Exercise requirements:
Copy out each line of the data that holds the string "arrow".

Entries taken from a collection:
────────

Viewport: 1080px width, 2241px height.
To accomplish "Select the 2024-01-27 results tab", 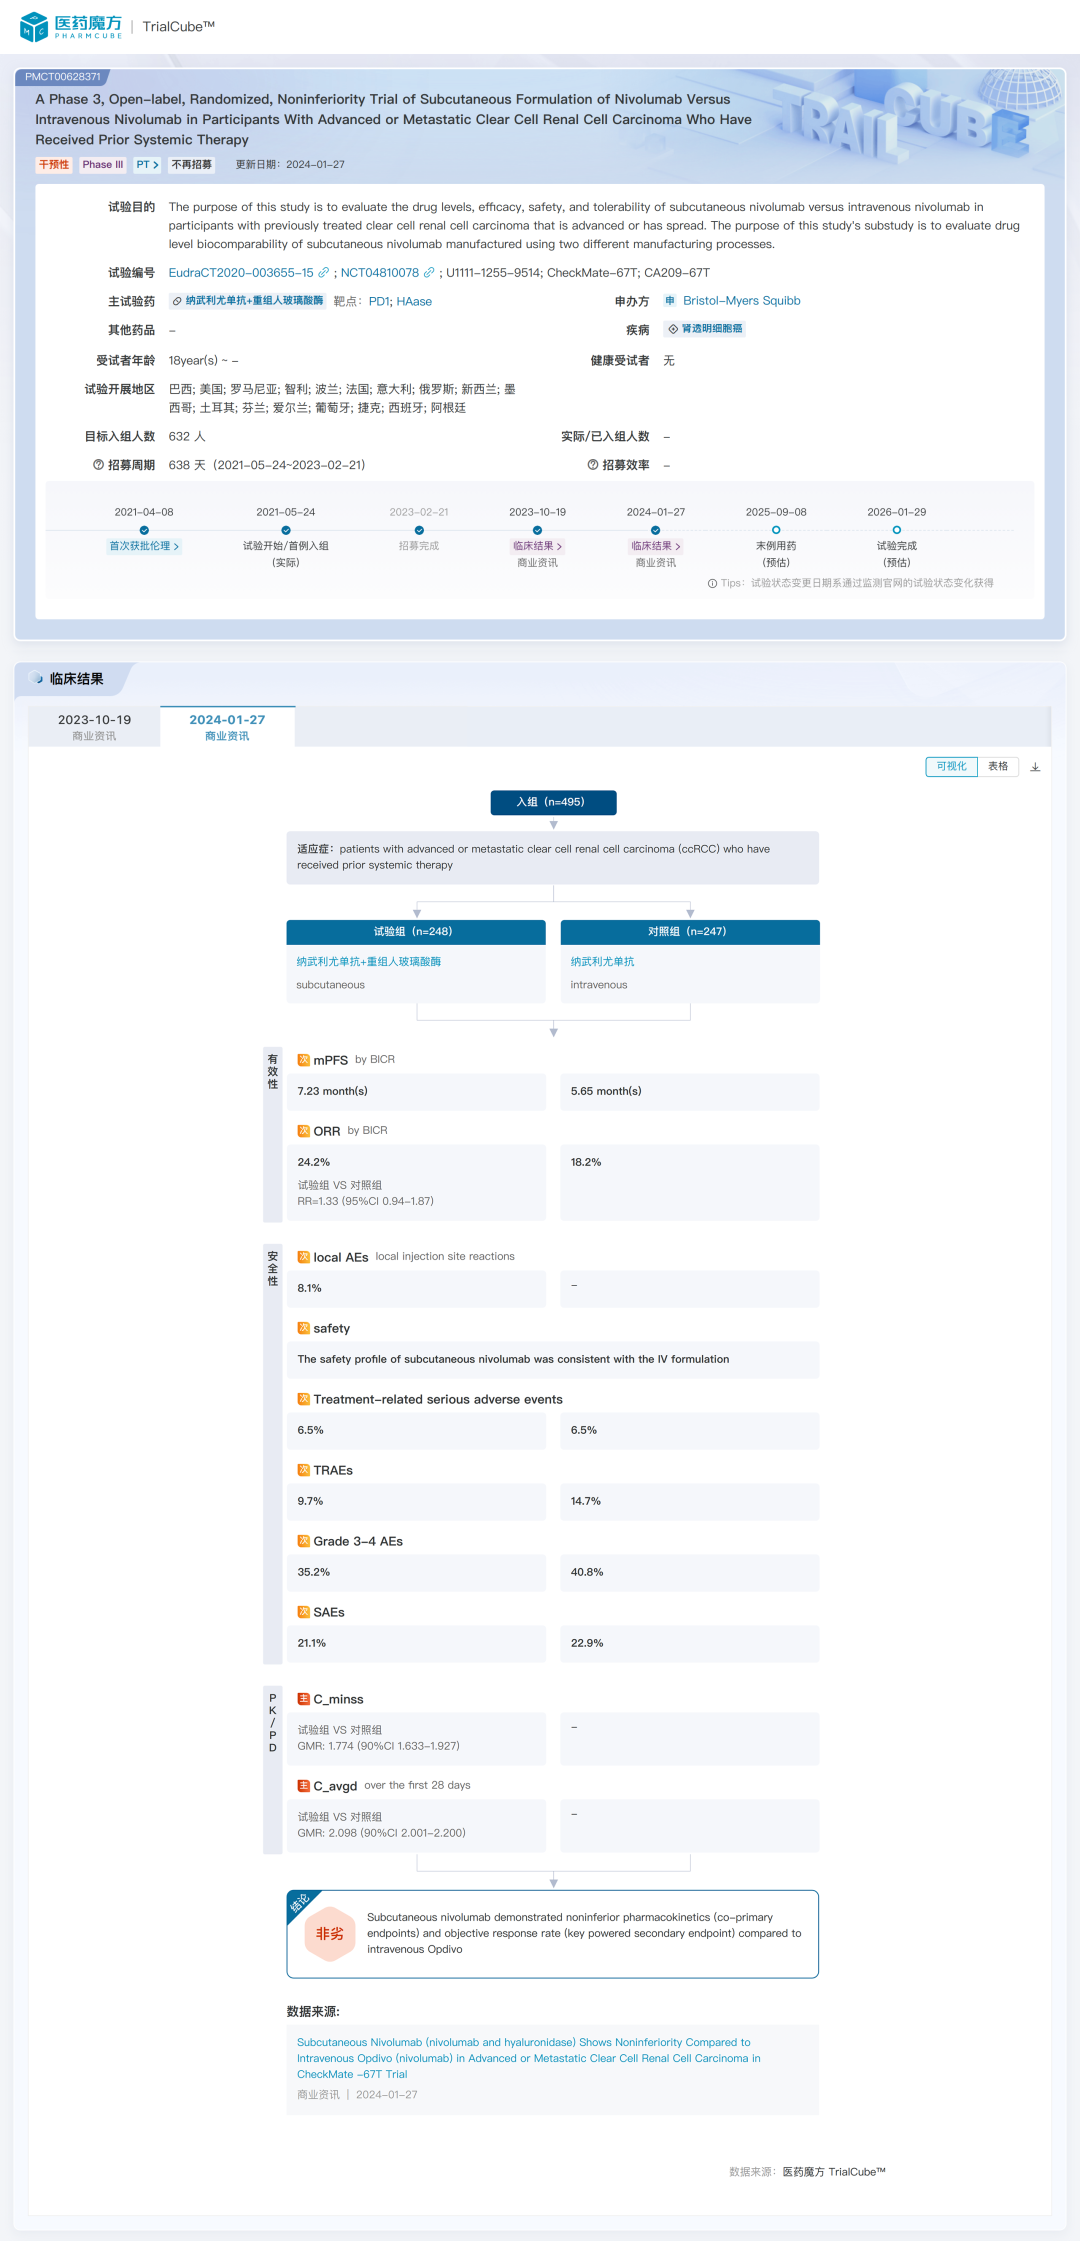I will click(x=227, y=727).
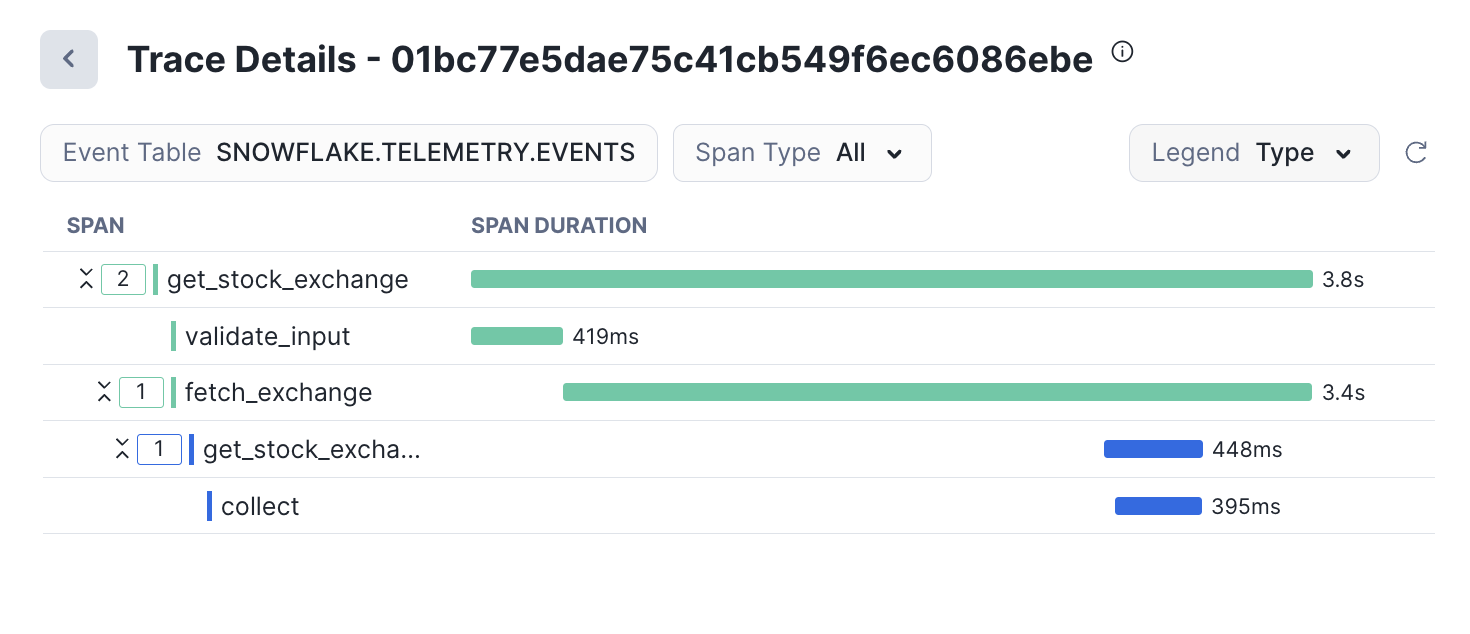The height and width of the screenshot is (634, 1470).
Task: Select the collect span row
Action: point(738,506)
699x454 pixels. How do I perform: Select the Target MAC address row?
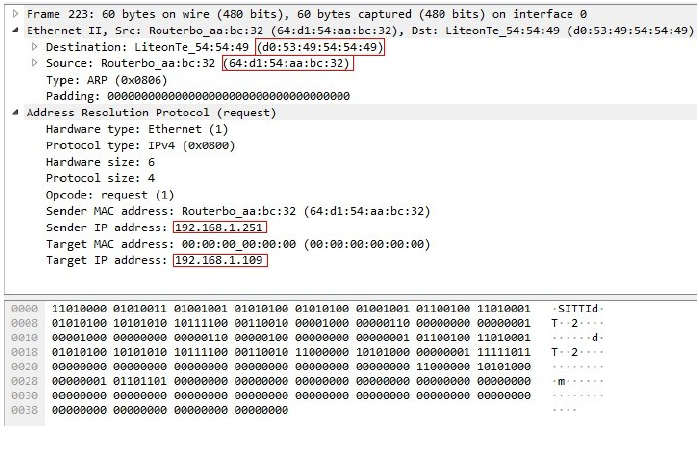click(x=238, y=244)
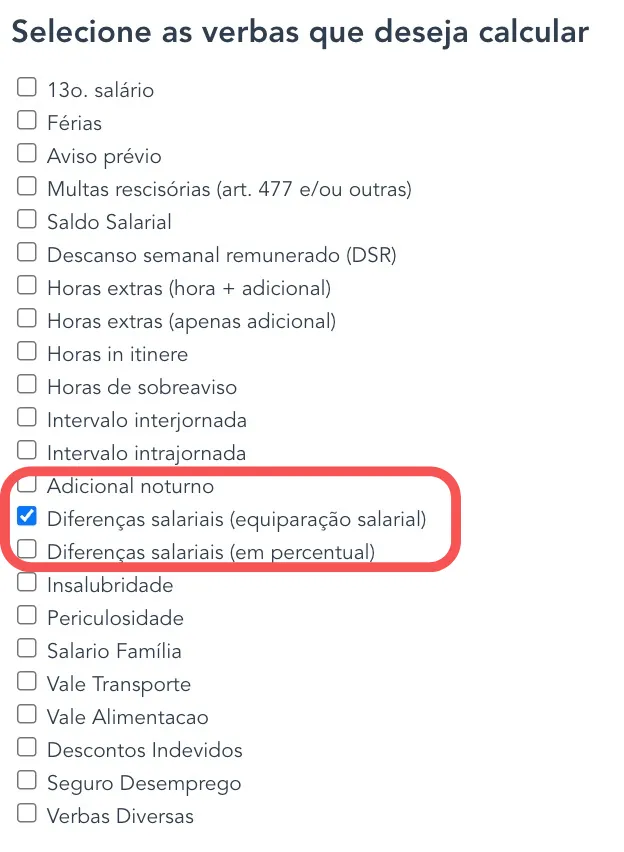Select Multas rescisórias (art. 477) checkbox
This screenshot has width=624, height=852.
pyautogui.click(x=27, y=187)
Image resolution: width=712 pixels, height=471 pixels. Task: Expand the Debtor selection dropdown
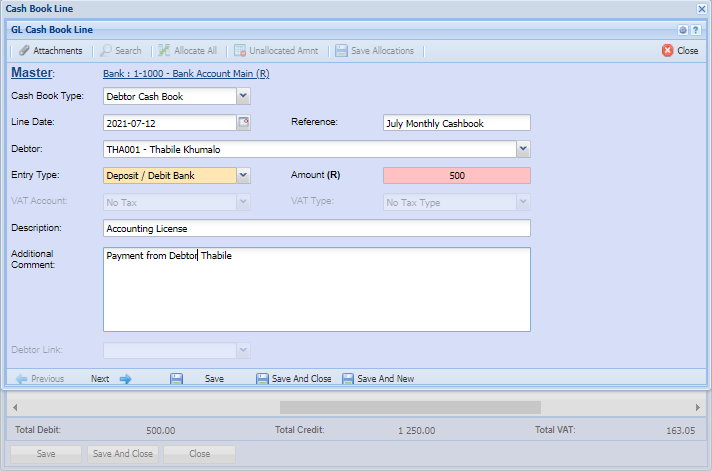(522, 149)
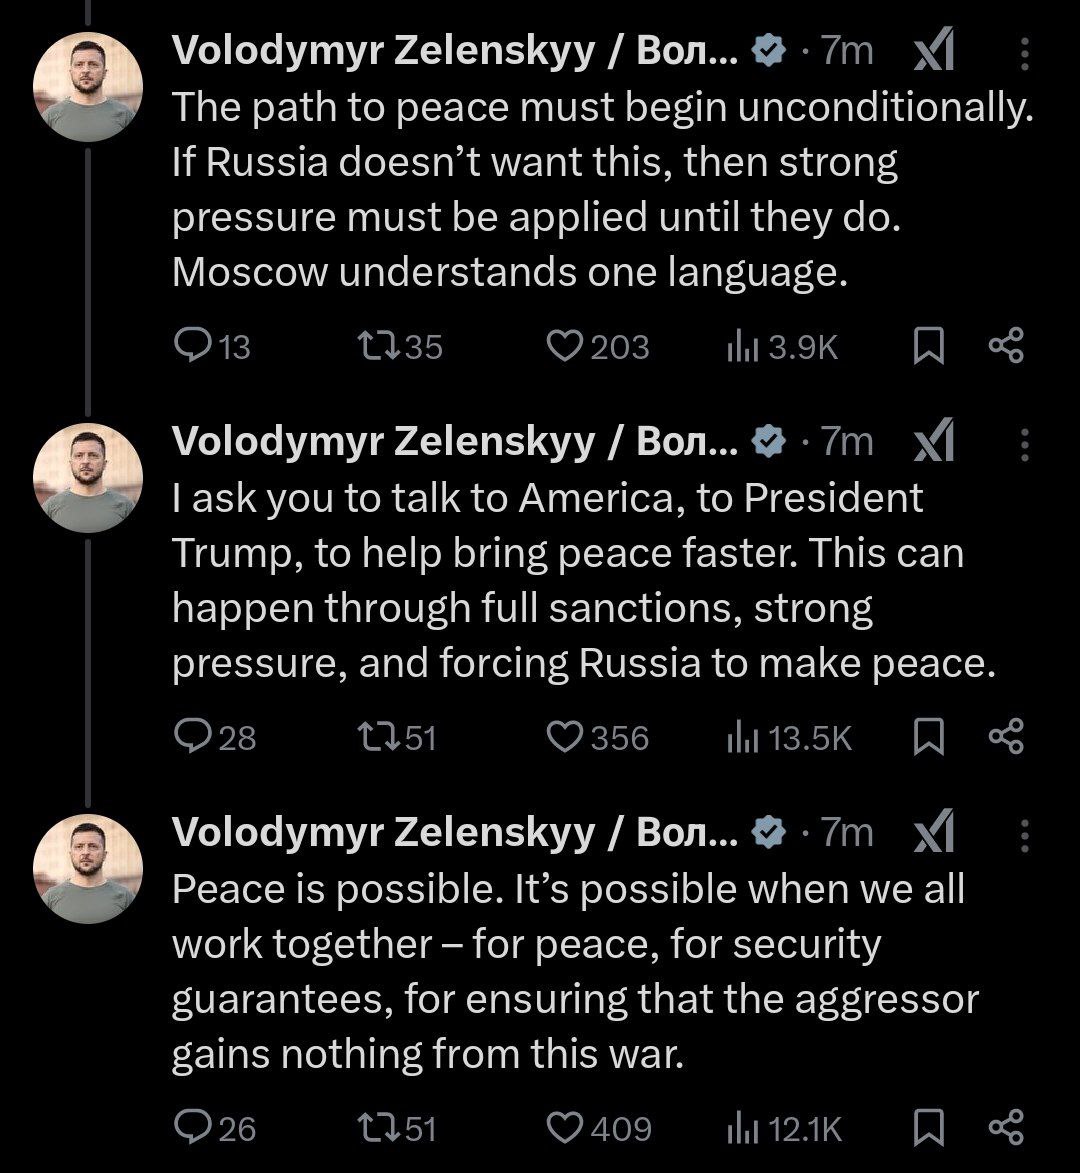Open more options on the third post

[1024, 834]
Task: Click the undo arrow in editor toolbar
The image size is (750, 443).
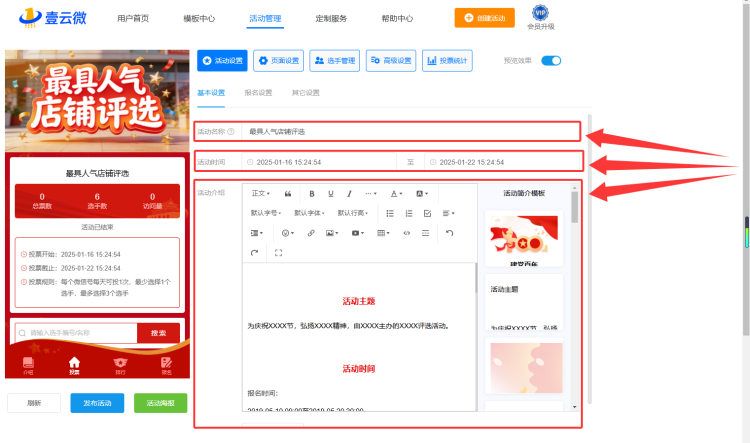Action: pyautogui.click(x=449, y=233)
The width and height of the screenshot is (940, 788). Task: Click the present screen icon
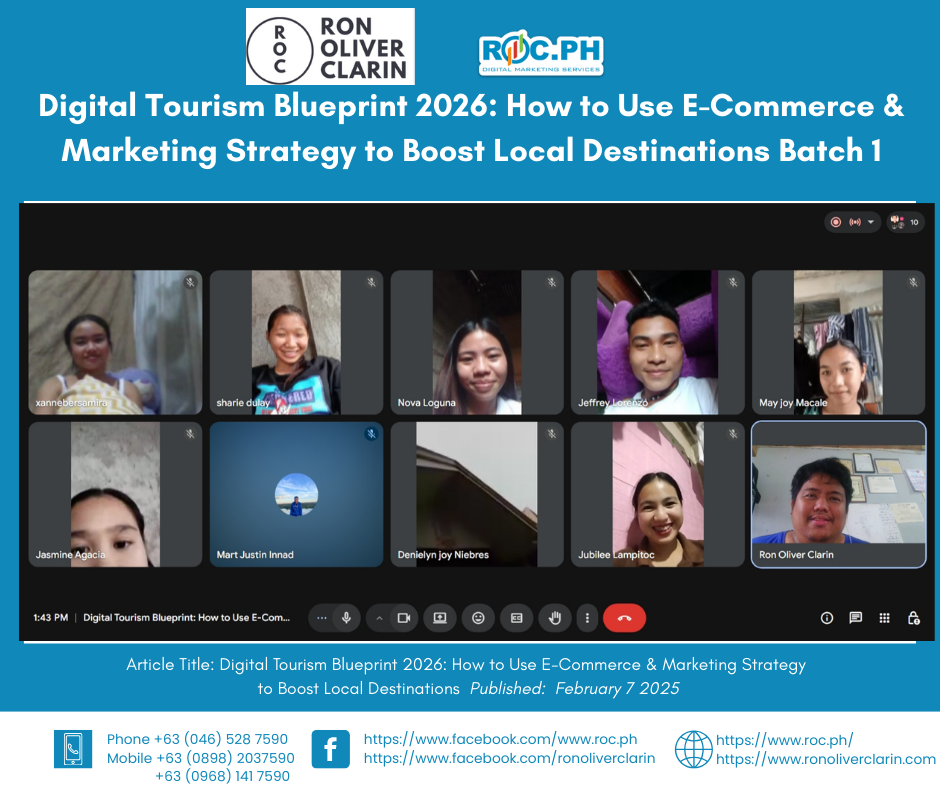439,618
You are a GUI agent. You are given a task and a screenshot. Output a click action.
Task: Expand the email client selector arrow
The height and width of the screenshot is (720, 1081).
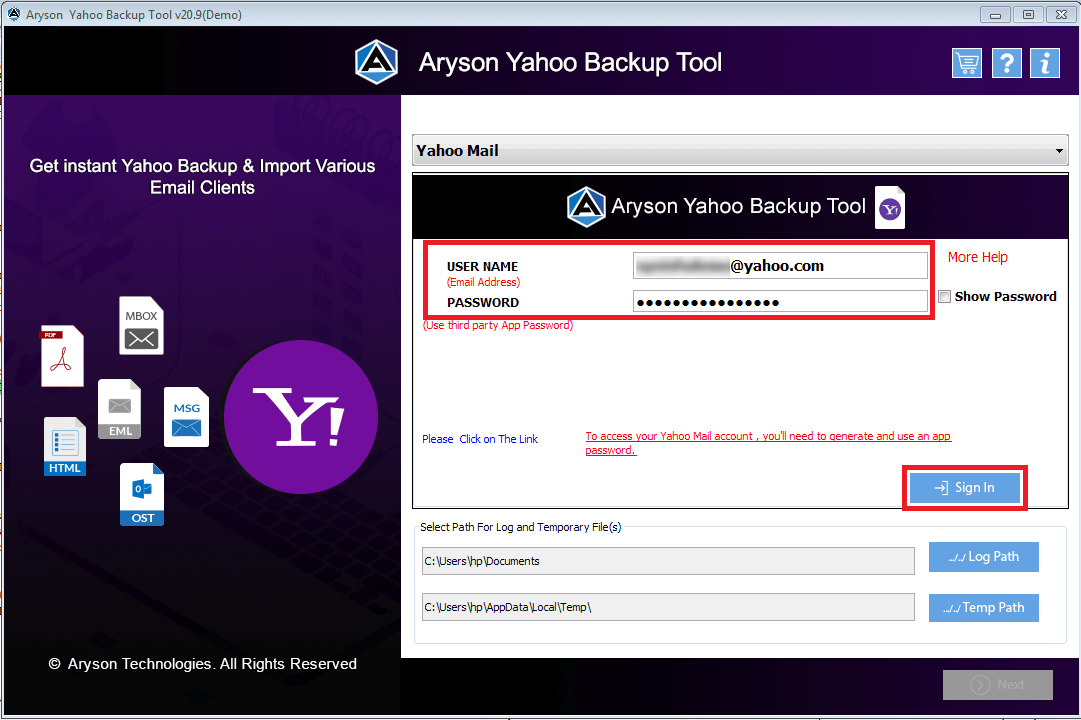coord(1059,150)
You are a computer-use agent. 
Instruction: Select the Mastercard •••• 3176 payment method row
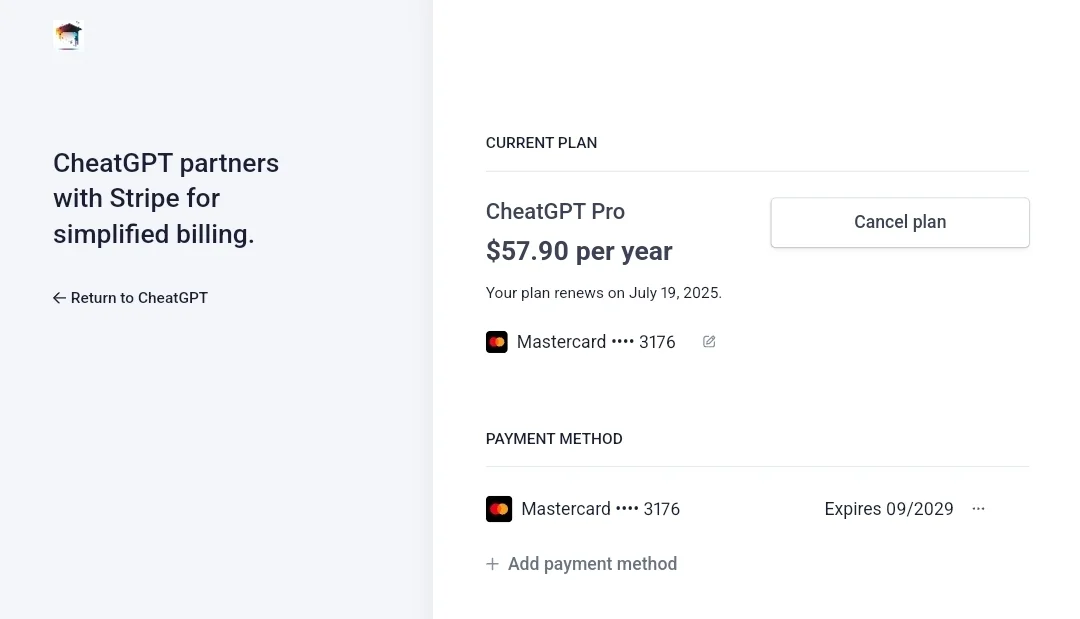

────────

Response area:
Task: Click the undo arrow in editor toolbar
Task: Expand the email client selector arrow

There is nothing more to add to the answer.